Copy each line of the data below with the word "computer".

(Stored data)

::::::::

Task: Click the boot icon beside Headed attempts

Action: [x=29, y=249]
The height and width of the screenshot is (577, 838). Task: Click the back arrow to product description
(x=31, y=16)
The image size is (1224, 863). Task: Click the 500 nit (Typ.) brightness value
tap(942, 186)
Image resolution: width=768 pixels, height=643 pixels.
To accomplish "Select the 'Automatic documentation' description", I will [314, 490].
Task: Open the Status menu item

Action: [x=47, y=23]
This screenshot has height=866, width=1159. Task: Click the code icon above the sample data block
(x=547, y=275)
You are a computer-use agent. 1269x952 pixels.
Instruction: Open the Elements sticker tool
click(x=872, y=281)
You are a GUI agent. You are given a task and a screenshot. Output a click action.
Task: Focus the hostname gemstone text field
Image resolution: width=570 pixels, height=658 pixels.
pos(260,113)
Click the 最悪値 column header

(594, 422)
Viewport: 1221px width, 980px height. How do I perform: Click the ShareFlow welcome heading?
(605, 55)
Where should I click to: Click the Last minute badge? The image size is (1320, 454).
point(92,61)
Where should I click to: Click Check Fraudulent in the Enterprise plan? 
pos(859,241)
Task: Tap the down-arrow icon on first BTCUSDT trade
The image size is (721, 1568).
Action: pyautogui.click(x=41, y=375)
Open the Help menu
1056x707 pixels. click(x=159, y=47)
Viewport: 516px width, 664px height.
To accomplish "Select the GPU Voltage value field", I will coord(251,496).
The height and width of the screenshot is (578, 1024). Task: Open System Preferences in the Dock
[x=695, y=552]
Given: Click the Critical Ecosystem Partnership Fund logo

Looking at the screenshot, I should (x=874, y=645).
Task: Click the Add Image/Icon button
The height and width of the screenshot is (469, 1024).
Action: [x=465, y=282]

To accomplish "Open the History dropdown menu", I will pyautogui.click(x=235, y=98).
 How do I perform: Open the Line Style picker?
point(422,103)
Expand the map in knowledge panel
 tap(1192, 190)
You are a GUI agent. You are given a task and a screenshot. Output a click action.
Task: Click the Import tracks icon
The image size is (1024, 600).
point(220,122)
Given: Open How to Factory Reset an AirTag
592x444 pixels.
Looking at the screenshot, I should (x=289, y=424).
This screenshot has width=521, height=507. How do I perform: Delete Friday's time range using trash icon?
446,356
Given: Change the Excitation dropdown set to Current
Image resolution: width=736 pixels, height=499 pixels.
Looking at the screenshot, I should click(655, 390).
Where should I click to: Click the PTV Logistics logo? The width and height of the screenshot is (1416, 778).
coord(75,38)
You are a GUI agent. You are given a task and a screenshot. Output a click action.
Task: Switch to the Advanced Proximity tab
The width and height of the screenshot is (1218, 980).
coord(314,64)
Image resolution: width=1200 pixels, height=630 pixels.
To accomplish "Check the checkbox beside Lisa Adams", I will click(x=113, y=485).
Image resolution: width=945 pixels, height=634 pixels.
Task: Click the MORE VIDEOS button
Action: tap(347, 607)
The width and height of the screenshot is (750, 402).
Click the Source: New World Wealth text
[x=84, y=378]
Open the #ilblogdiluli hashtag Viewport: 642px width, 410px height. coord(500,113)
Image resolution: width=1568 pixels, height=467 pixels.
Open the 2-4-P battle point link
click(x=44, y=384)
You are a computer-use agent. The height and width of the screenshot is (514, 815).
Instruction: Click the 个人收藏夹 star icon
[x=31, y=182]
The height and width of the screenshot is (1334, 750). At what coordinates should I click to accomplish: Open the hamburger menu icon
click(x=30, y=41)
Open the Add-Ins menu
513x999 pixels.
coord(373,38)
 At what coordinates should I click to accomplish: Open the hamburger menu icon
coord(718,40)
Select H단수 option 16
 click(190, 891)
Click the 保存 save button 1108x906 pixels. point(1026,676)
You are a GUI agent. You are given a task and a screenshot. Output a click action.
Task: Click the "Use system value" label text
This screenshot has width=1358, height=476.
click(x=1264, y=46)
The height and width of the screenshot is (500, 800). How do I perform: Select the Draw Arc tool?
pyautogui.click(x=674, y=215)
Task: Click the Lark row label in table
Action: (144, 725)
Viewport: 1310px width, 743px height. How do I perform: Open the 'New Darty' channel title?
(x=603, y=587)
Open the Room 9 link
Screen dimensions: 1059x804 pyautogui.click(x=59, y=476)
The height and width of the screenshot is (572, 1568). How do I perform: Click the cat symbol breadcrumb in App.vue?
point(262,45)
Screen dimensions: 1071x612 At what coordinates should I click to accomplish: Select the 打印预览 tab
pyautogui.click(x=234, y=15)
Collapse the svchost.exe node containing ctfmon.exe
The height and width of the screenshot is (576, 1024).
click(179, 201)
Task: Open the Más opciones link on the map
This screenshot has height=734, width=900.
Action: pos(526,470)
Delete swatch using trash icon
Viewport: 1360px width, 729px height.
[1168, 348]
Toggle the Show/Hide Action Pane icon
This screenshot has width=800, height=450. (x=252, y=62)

::::::::

**Result of the exercise**
You are a computer-use agent. 1269x952 pixels.
You are a computer-use agent. The height and width of the screenshot is (514, 815).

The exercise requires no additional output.